## start Text provided

In the Meantime...China

I can't say that it wasn't fun watching the free market capitalist and, by default, the most vocally patriotic among us taking vein splitting umbrage with the possibility of a Chinese oil company buying Unocal. The unsolicited bid from the state-run business was unexpected and brought swift accusations of foul play from rival bidder Chevron. But should anyone have been surprised about the eventuality of the offer for a commodity of such obvious value to a country whose production is so commodity dependent?

In fact it was Chevron's ruffled feathers and its quick turn to Congress that will prove the most ironic. The growth of Chinese interest in American companies and property is reminiscent of the Japanese real estate grab of the eighties and frankly should have been easy to foresee. Although the similarities end there between the two Asian nations, the rumblings from American businesses will sound the same. Could the Chinese see for sale signs at the border?

The American appetite for foreign goods has given countries such as China fewer options and as a result, they have been forced to funnel all of that hard cash back into the US. One of the main differences between the Chevron pending deal and the CNOOC offer of $18.5 billion aside from the ostensible different in size is the Chinese offer to pay cash for the company.

One of the cards held in Chevron's hand is the right to call for a shareholder vote on its offer before considering the Chinese offer. Expect little to be done because we have yet to develop a policy governing such events.

China's presence on the world's economic stage is bound to have some repercussive effects on how we run our country. This is just the beginning. On 06.12.05, even before this deal was put on the table, I suggested that China's appearance was one of an empire on the way up. We may not like the straightforward march of this communist nation, but the effort to stop the advance has stumped the current administration.

Last Thursday's testimony before the Senate Finance Committee by the Federal Reserve Chairman Alan Greenspan and Treasury Secretary John W. Snow left the attendant senators less than enthusiastic about the lack of economic direction from the two agencies concerning China. They have problems of their own and are doing what they can to keep the economy moving in the right direction. And trying to do so without suggesting that we had been warned.

Greenspan has been encouraging the economy with quarter point increases in the short term overnight rate as the salve needed to achieve the desired growth which is required to keep things humming along here at home. But there is a rattle in our nation's bronchi that has been growing with each dip in the Treasury yields and the chairman does not have a good answer as to why.

John Snow, on the other hand has been much more vocal about China's continued link to the dollar, suggesting that the undervalued yuan should be allowed to float freely. The tentative "or else" talk of tariffs issued by the President was further muted when the deal to buy the Unocal hit the wires. Tough stances need economic backing and too tough a stance would be akin to biting the hand that feeds us.

Greenspan and his cronies will meet for two days this week to discuss further increases in interest rates. Quite a few people see this as the end of the tightening cycle that has kept the housing market nationally stable and regionally overheated, kept the American people spending with little regard to saving, and has produced a Treasury note that seems destined to meet the German bond at its recent bottom at 3%. They could be right.

## end Text provided
## start Collected data

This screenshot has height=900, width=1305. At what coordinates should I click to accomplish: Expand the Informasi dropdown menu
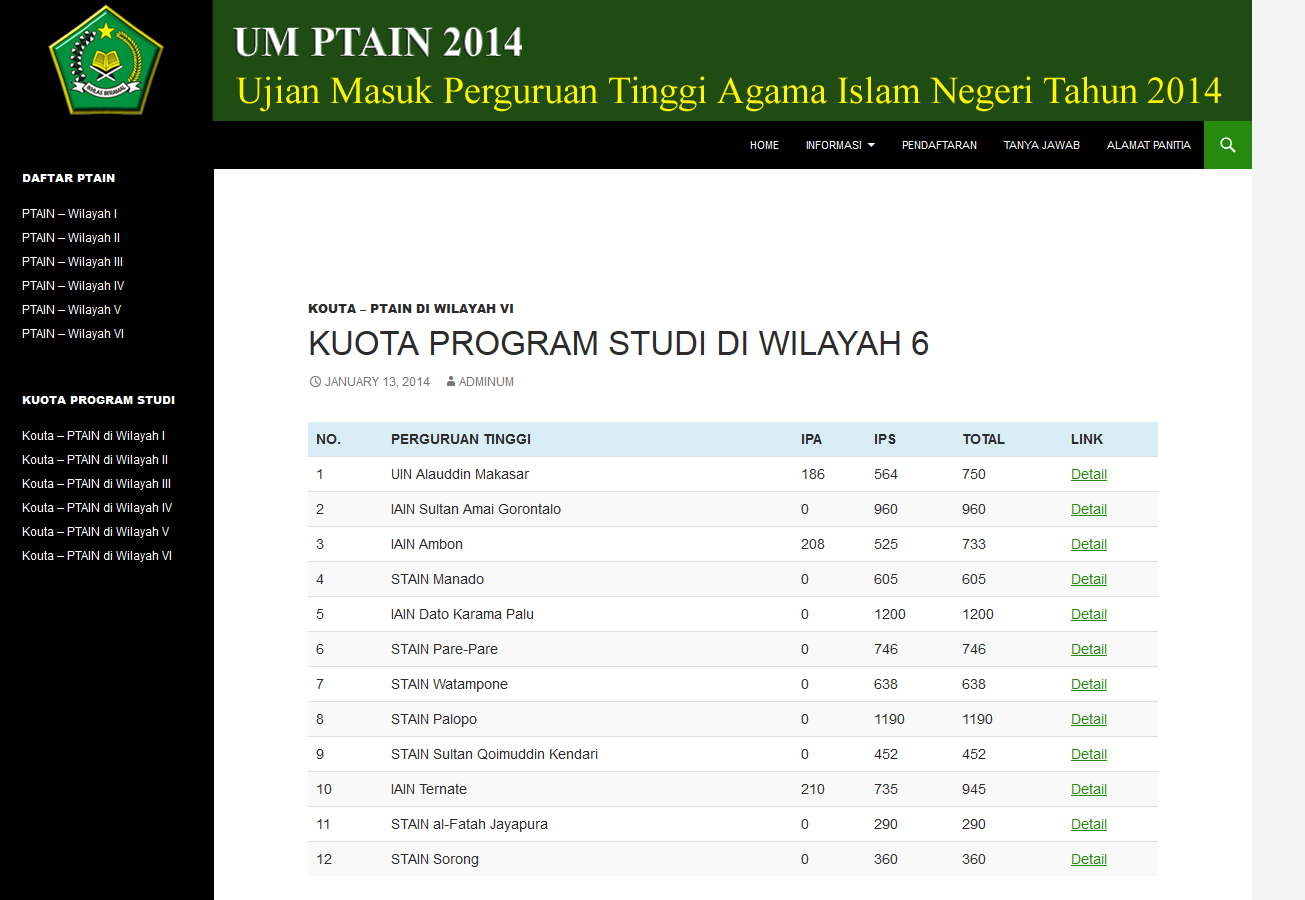[839, 145]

## end Collected data

Extend the commentary above on China's Unocal bid and the U.S. economy, picking up after its final sentence.

* **Expected answer**:
Either way, Greenspan will appear before the banking committees of Congress for the last of his Humphrey-Hawkins speeches in July, a semi-annual visit that was once mandatory but still proves to be one of the best formats for elected officials to question this highly revered banker. Expect his explanation of that decision to come under much more aggressive fire as he heads toward a January retirement. In other words, expect the quarter point increase.

Snow is trying to avoid questions about why there has been no development of a coherent policy towards China. And with good reason. Without one, the United States can continue to avoid taking a firm stand on all fronts involving China. Without a policy, the U.S. can continue to talk with the Chinese about impending Asian crises such as North Korea's armament while at the same time they can continue to don the shop worn guise of the sole economic super power.

China has turned itself into a global opportunist targeting areas that have been ignored by the Bush administration. Their first goal has been creating an economic advantage through customer development. Using its growing cash surpluses, the Chinese have stepped up their presence in Africa even as we have stepped away.

It is important to note that this is not a new policy for China. Since the advent of the Cold War, China has targeted countries in Africa that were generally ignored by the U.S. and Soviet Union.

The United States took a huge economic gamble in the Middle East. By arguing that the liberation of Iraq would stabilize the world via the Middle East oil reserves, we have committed a huge chunk of our available resources to an effort that is now beginning to feel futile. This miscue has allowed the Chinese to move into Africa with what appears to be an altruistic attempt to drag the continent into the twenty-first century. Rob Crilly in a special to USAToday pointed out that the Chinese seem to have a distinct advantage over their western counterparts because of their somewhat unconscionable approach to business. Human rights and publicity have little effect on the Chinese decisions to move into a country, many of which the United states has glaringly backed away from supporting.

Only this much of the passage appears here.